Он знал, куда бежать, чтобы старшеклассники не нашли и не настучали по голове, а ещё оттуда можно рогаткой сбивать птиц и прочую мелкую живность. Митчелла больше прельщала участь промокнуть до нитки по дороге, чем слышать звон бутылок и ор хозяина его дома.


Лес, переходящий в горный заповедник, был не так далеко от их школы, и на одном из деревьев располагался прелестнейший домик. Держащийся на ржавых гвоздях, шатающийся при каждом дуновении ветра, но всегда стойко выдерживающий местные ураганы. Взобраться на него можно было исключительно по веткам соседнего дерева — веревка на лестнице уже прогнила и рассыпалась от частых дождей, бестолково мотаясь из стороны в сторону, стукаясь о дерево и пугая белок.

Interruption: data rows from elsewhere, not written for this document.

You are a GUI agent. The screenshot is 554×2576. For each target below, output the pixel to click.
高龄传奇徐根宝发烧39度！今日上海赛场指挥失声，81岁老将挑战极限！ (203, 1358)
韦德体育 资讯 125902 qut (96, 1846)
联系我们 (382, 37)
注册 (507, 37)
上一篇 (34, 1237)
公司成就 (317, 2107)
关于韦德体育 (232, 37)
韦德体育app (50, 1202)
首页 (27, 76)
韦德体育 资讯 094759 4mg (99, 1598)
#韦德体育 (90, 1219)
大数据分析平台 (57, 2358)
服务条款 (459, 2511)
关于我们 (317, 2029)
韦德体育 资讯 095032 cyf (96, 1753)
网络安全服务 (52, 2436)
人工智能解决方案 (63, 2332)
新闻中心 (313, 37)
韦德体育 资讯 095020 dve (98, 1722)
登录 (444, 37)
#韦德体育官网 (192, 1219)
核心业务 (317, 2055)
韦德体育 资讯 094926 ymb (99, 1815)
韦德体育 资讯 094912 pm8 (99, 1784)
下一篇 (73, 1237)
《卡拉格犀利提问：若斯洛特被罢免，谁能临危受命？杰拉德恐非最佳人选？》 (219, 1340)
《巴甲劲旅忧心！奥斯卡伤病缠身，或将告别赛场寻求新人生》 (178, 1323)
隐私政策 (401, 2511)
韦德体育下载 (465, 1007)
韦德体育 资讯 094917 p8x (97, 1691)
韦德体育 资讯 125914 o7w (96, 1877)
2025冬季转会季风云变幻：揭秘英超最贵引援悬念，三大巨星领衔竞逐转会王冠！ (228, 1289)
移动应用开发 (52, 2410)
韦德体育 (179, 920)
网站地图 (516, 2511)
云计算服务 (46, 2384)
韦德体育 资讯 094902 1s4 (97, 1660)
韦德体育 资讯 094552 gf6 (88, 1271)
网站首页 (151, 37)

В домике было прохладно, пахло сырым деревом и лесом. Фридман иногда боялся наступать на более влажную и сгнившую часть, опасаясь, что она под его ногами проломится и в лучшем случае он проведет дома три месяца. В ещё лучшем — сломает себе шею. Пару лет назад, когда он нашел это место, он хотел привести сюда друга. И был очень рад, что не стал этого делать.


Эрик Янкель умывался от туалетной воды, гуляя под проливным ливнем. Домой идти не хотелось, всё равно ничего нового там нет. Мать опять будет причитать, наматывая на его голову белоснежное полотенце с нелепейшей золотистой нашивкой, отец приедет домой только к ужину, самая младшая сестра будет что-то увлеченно, но непонятно бормотать и тянуть за волосы, братья и сестры постарше ее будут делать вид, что ничего не замечают и не сметь его жалеть. А за ужином они будут сидеть и жалостливыми взглядами смотреть на Эрика, которому достается от местного задиры, отец будет качать головой, выдавая разочарование старшим сыном за его... рассеянность.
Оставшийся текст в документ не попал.